On est arrivées sur le parking du magasin. Je suis restée à l’intérieur de la voiture. Mère n’a même pas eu la bienséance de garer la voiture vers le magasin, histoire que je puisse un peu observer ce qu’il s’y passait. Non. Elle s’est mise dans le sens inverse. J’avais vue sur la nationale. Je regardais les voitures passer, enfermée comme un chien puni à qui on laisse une ouverture dans la fenêtre pour qu’il puisse respirer.

J’ai pris plein de photos, en essayant d’appuyer au moment précis où passerait une voiture. On s’occupe comme on peut.

Je n’ai pas réussi.

Mère est arrivée. Parée de mes plus beaux atours, je l’ai aidée à déplacer les sacs de terreau dans le coffre, devant le regard ébahi d’un monsieur obèse.

Puis on est rentrées.

– « C’est déjà la fin de l’aventure ? » lui ai-je demandé.

– J’en ai bien peur, oui.

– Maintenant que j’ai goûté à la liberté, j’en voudrais plus.

– Je comprends. Mais on a plus rien à acheter.

Arrivées à la maison, Mère s’est précipitée dans le fond du jardin. Quelques minutes plus tard, je l’ai entendue hurler. Elle est revenue dare dare vers la maison, une main cachant un oeil.

– Qu’est-ce qu’il se passe ?

– Je me suis pris un râteau.

– « Comme Jean-Claude Duss ?  » (mais je ne voyais pas de Jean-Claude vivre dans la cabane de jardin).

Je crois que j’ai une ouverture

– « Non. littéralement », a-t’elle répondu en pleurant.

– Tu veux dire que tu as marché sur un râteau et que tu t’es pris le manche ?

– Comme dans les dessins animés ? a ajouté Adèle, qui est arrivée, alertée par les cris maternels.

– Oui, a murmuré Mère. « Enfin… disons que c’était plutôt une grande binette

– « Donc, tu t’es pris un coup de binette !

– Voilà.

Vu que l’on possède un brevet de premiers secours, on lui a donné un sac de glaçons qu’elle a appliqué sur son visage. J’ai trouvé ça dommage, parce que le soir, j’aime bien qu’il y ait des glaçons dans mon gin tonic mais je n’ai rien osé dire, privilégiant la blessée.

Adèle a dit :  » Et dire que demain, tu dois retourner chez le kiné pour tes côtes cassées. Tu crois qu’avec ton oeil au beurre noir en plus il va te prendre pour une femme battue ? »
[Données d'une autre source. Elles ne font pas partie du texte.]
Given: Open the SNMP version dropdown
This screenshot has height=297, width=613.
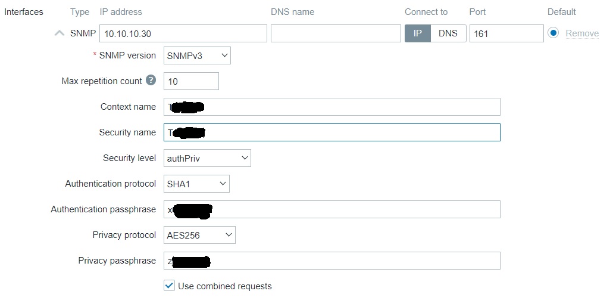Looking at the screenshot, I should [x=196, y=55].
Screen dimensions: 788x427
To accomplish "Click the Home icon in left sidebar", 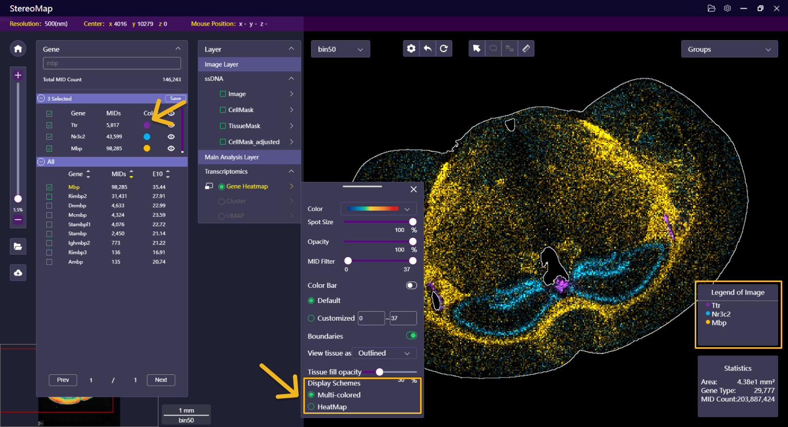I will pyautogui.click(x=18, y=48).
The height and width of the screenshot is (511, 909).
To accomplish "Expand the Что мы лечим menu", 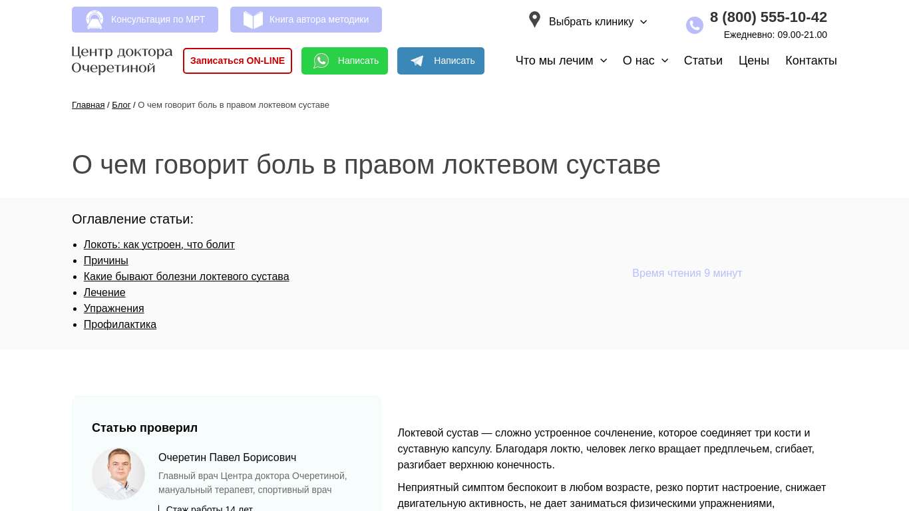I will pos(561,61).
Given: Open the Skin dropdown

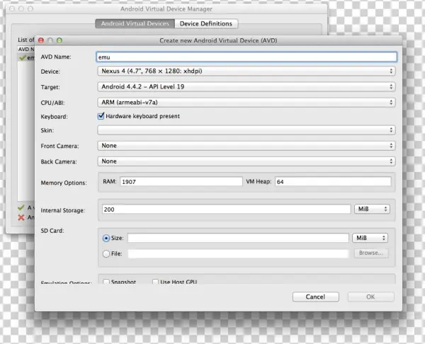Looking at the screenshot, I should tap(246, 130).
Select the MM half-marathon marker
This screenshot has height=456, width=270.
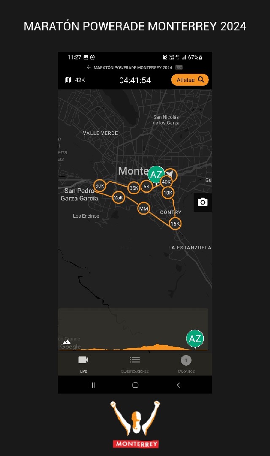tap(143, 208)
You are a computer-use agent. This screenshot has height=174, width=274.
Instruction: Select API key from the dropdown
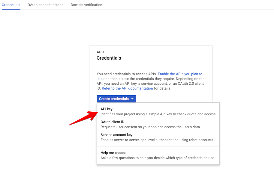click(x=107, y=109)
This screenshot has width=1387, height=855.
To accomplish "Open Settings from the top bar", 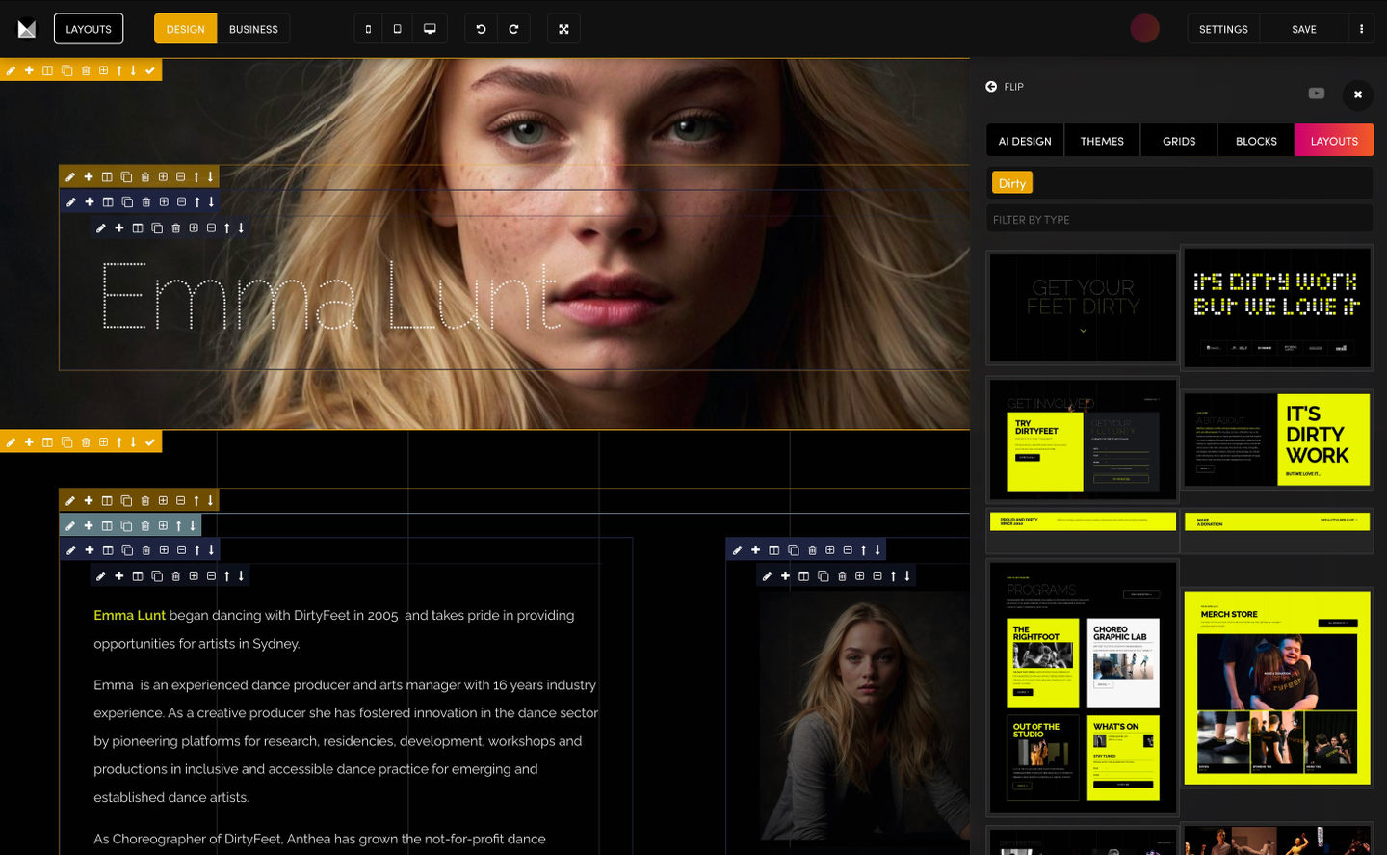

– Oui, ai-je ajouté. Une de celles qui dit : « Non, ce n’est rien, j’ai juste marché sur une binette ».

SOS détresse amitié ?

Et on a beaucoup ri, même si c’est très mal de se moquer de la souffrance d’autrui.

On a ordonné à Mère de rester un peu assise dans la fauteuil, parce qu’apparemment, LE GRAND TOUT lui demande de se calmer en lui envoyant des signes qu’il est important de voir.

Mais elle a dit : « Non, je ne peux pas ».

– Ah bon ?! Et qu’as-tu de si important à faire ?

– Je dois monter sur une échelle pour aller dans le cerisier et réparer la maison des mésanges.